Extract provided:
Over 35% of five year old children in areas of England with high levels of deprivation have had tooth decay, compared to only 13.5% in more affluent areas, according to the government’s own National Dental Epidemiology Programme survey carried out in 2022 and released at the end of March.
The survey is the latest in a long-line of reports and articles that show the crisis in dentistry in England.
The British Dental Association (BDA) has called on the government to “act urgently” to reverse the growing inequality in child oral health in England:
“With tooth decay the leading cause of hospital admissions for five-to-nine-year-olds, there is a significant, and preventable, knock-on cost to the NHS”.
The survey’s findings, note the BDA, are not a result of behaviour, poor choices or a lack of education, rather:
“They are a result of a wider system failure to take forward proven, cost-effective public health measures that prevent tooth decay and improve everyone’s health and wellbeing.”

Task list:
**A)** Summarize the report on child tooth decay in England in two sentences.
**B)** Extend the report on child tooth decay in England, picking up after its final sentence.

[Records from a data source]
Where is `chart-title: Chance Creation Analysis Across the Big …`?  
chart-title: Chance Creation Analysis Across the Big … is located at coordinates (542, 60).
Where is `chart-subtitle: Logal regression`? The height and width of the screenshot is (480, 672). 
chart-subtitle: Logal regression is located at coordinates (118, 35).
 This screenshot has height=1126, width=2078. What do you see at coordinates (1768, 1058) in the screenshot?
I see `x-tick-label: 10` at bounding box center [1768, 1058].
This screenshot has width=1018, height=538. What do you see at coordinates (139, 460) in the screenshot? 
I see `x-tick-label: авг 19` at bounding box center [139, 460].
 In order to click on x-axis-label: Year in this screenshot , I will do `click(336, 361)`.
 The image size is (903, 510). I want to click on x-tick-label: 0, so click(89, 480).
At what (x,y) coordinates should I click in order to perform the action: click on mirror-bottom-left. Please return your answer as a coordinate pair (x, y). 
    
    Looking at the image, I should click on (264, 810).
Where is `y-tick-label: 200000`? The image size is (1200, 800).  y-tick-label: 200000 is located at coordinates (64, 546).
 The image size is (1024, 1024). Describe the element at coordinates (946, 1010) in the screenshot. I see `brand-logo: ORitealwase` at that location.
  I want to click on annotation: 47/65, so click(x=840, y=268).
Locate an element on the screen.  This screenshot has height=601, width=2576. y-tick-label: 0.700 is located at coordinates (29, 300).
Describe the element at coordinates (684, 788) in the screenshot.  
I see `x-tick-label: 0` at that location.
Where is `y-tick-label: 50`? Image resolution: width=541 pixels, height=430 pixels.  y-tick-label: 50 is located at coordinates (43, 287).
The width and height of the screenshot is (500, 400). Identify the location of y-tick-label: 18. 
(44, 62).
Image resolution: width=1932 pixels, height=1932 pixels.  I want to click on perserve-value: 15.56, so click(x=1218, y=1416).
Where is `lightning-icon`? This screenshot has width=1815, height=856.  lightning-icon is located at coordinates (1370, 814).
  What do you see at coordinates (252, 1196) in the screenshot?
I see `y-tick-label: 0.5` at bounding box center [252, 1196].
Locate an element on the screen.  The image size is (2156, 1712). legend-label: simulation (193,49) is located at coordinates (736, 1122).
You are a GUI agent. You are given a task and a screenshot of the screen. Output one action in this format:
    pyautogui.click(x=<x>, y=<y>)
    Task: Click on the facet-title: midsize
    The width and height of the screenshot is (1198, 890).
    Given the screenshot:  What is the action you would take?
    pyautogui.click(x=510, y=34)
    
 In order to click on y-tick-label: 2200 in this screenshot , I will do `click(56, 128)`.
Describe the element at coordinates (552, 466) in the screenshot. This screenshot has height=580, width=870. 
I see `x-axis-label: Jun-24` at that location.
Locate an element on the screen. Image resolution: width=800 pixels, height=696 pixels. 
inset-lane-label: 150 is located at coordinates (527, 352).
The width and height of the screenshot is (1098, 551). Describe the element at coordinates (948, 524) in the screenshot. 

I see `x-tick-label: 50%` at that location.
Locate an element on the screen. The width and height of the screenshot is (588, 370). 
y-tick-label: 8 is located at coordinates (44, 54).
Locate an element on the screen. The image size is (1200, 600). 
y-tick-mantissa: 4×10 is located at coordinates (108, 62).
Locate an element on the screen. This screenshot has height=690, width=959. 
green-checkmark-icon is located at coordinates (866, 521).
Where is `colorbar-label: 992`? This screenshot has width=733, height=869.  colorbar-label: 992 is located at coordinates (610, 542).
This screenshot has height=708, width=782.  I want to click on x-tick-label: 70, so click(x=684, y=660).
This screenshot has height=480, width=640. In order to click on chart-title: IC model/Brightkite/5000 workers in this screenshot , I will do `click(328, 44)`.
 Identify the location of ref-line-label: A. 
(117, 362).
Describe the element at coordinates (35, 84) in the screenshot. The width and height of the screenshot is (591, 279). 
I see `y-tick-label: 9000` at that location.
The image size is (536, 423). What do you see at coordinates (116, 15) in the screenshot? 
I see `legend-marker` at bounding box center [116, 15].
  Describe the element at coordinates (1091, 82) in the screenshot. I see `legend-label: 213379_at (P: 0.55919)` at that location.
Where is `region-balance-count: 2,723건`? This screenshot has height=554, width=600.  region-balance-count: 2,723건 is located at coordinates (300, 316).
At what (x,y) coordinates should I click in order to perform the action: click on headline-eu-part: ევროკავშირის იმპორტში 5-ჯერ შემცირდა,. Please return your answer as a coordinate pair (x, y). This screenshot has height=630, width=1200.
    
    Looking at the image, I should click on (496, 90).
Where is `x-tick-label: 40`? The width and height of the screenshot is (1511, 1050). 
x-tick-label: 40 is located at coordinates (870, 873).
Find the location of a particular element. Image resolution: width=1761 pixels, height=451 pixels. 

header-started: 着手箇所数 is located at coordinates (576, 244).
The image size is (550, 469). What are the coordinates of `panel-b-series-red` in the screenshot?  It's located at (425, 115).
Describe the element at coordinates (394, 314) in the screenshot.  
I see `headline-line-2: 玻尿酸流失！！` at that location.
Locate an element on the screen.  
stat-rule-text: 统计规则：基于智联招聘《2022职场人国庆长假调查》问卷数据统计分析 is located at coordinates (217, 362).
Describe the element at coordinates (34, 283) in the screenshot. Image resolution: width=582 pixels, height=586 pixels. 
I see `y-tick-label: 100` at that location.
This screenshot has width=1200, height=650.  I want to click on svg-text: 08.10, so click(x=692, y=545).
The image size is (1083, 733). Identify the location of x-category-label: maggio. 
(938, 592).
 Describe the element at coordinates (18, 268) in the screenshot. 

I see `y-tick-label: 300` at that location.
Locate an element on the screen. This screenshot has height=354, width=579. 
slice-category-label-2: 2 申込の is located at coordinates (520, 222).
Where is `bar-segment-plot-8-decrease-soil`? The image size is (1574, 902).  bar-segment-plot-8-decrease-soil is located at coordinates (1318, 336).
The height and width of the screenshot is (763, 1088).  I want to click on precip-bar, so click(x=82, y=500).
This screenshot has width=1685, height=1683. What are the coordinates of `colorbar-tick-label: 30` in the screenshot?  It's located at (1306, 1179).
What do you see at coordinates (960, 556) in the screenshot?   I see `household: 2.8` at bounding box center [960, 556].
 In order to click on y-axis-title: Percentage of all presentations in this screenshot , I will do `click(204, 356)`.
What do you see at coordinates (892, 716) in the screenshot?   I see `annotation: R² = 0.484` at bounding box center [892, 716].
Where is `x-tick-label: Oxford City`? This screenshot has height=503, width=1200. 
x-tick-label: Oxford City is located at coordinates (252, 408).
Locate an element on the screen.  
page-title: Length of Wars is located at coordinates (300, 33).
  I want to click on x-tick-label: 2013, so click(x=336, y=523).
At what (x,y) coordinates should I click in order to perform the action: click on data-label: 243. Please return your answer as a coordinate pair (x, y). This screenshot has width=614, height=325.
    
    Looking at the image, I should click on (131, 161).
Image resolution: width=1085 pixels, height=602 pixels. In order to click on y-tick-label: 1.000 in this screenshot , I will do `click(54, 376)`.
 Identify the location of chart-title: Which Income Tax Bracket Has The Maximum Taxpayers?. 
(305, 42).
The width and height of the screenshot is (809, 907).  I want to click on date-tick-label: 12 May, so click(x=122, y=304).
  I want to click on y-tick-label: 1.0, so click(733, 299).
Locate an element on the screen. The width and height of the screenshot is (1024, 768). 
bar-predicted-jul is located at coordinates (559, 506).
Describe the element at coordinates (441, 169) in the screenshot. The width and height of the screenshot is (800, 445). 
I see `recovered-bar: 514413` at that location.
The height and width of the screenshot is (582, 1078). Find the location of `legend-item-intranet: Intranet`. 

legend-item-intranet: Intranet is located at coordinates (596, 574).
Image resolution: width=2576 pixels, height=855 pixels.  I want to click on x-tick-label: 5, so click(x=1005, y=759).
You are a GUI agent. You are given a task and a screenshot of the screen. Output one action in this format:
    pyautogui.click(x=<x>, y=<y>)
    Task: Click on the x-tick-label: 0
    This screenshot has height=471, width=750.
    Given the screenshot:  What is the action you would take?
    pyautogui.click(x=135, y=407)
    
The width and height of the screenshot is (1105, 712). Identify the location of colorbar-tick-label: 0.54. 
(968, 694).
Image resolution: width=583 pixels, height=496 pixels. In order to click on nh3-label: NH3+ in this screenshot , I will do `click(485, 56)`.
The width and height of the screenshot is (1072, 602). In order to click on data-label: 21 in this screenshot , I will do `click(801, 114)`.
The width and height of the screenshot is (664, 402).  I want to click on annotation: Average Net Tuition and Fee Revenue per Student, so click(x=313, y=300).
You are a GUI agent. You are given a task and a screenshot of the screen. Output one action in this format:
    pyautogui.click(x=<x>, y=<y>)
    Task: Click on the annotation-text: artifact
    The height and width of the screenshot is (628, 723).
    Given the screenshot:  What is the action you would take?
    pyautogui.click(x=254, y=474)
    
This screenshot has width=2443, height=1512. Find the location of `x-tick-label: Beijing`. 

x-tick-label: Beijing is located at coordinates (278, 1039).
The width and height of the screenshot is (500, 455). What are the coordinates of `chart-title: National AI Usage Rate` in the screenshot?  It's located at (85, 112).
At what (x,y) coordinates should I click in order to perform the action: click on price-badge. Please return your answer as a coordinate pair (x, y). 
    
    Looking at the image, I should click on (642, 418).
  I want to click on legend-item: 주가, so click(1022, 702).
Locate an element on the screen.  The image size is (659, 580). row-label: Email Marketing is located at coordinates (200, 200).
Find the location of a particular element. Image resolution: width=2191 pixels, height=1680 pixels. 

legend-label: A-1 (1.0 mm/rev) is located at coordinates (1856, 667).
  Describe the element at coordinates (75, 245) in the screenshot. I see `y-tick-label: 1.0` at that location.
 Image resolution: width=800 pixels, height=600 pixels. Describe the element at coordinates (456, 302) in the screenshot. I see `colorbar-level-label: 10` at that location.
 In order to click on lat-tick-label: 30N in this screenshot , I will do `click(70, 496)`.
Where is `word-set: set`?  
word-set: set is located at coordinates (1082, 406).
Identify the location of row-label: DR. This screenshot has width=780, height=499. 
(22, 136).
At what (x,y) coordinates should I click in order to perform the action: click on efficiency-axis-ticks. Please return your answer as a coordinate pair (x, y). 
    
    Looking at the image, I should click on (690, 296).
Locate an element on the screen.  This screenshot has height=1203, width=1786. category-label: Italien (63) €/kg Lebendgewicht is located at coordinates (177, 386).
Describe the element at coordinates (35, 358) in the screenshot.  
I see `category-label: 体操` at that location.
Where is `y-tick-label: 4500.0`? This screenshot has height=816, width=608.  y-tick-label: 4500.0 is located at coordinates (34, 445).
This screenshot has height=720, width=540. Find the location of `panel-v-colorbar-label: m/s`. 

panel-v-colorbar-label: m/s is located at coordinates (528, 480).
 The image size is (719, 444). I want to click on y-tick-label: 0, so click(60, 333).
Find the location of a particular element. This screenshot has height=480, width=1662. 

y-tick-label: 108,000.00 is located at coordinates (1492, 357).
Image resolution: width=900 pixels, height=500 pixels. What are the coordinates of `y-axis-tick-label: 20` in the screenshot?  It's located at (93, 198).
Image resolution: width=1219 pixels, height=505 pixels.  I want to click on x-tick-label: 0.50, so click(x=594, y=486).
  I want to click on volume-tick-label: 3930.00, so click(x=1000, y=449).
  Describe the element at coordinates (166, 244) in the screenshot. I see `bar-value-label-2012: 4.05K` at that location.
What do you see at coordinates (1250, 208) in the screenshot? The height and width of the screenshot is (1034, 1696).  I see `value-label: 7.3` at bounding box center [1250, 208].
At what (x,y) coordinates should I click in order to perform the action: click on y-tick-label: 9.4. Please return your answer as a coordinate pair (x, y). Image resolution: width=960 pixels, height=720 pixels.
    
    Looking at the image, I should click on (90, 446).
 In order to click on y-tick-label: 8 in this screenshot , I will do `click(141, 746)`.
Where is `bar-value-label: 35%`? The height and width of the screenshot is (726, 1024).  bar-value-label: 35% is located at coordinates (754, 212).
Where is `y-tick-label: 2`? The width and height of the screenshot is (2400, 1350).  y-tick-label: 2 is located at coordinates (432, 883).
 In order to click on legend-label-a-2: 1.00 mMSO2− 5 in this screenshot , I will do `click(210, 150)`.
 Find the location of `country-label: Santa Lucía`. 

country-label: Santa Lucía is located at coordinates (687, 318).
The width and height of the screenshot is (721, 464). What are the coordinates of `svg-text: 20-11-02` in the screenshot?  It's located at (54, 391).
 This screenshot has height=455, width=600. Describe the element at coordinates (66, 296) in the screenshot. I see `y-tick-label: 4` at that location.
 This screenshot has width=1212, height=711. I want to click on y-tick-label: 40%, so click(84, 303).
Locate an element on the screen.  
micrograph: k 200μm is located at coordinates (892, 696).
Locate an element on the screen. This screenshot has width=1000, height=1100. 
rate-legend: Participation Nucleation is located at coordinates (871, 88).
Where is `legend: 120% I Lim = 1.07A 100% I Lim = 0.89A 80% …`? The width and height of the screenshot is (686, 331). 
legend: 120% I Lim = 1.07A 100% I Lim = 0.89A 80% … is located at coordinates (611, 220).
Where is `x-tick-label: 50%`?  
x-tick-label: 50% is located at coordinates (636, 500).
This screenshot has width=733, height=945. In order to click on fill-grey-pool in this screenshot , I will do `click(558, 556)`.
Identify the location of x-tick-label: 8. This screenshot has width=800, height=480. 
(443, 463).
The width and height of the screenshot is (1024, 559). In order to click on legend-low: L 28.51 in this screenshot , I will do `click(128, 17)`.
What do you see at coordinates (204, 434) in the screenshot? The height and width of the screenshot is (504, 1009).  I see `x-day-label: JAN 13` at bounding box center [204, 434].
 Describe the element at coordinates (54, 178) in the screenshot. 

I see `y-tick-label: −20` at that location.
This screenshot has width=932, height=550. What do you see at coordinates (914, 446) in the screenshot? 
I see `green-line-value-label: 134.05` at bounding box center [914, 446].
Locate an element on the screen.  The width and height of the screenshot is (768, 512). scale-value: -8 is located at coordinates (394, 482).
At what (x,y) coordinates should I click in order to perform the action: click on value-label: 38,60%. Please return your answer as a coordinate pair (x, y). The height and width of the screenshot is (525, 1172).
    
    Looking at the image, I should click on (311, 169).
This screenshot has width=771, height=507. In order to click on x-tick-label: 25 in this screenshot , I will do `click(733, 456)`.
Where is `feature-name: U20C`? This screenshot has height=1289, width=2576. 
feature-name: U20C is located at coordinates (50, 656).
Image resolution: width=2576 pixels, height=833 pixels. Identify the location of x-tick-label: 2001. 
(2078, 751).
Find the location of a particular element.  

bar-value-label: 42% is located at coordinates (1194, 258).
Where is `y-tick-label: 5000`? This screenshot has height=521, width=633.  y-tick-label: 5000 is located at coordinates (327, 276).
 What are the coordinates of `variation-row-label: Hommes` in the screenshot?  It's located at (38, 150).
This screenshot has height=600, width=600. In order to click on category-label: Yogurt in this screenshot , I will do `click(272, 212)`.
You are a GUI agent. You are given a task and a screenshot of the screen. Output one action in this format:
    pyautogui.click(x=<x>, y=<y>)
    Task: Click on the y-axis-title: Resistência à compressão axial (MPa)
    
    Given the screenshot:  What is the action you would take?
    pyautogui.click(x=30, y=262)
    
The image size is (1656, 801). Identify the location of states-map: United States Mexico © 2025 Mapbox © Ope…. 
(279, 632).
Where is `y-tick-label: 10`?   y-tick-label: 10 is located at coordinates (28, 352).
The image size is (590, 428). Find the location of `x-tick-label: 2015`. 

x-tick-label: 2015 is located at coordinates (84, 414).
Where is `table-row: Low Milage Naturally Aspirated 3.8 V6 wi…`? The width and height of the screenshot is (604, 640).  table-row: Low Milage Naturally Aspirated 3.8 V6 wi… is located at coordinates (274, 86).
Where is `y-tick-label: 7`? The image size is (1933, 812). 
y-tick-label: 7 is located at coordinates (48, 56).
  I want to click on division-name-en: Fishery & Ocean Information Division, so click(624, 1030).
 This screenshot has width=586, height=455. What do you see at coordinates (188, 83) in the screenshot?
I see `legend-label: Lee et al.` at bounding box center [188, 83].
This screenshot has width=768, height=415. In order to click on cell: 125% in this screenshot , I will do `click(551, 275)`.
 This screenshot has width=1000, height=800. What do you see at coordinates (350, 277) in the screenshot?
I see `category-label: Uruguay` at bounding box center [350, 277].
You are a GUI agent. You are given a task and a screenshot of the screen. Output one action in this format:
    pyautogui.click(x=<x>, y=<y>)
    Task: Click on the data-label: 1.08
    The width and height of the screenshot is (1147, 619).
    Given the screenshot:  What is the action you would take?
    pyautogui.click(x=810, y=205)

Responses by item number:
**A)** A government survey carried out in 2022 found that over 35% of five-year-olds in England's most deprived areas have had tooth decay, compared with 13.5% in more affluent areas. The British Dental Association has urged the government to act urgently, noting that tooth decay is the leading cause of hospital admissions for five-to-nine-year-olds and attributing the gap to a wider system failure to adopt proven public health measures rather than to behavior or education.

**B)**
There are several steps that the BDA is urging the government to make, in order to reduce this inequality. Including, imposing further restrictions on the marketing and sale of sugary food and drinks, policies to improve access to affordable, healthy food, and increasing water fluoridation schemes.
The BDA notes that government cuts to the Public Health Grant (down 26% overall since 2015) have reduced campaigns promoting good oral health to children.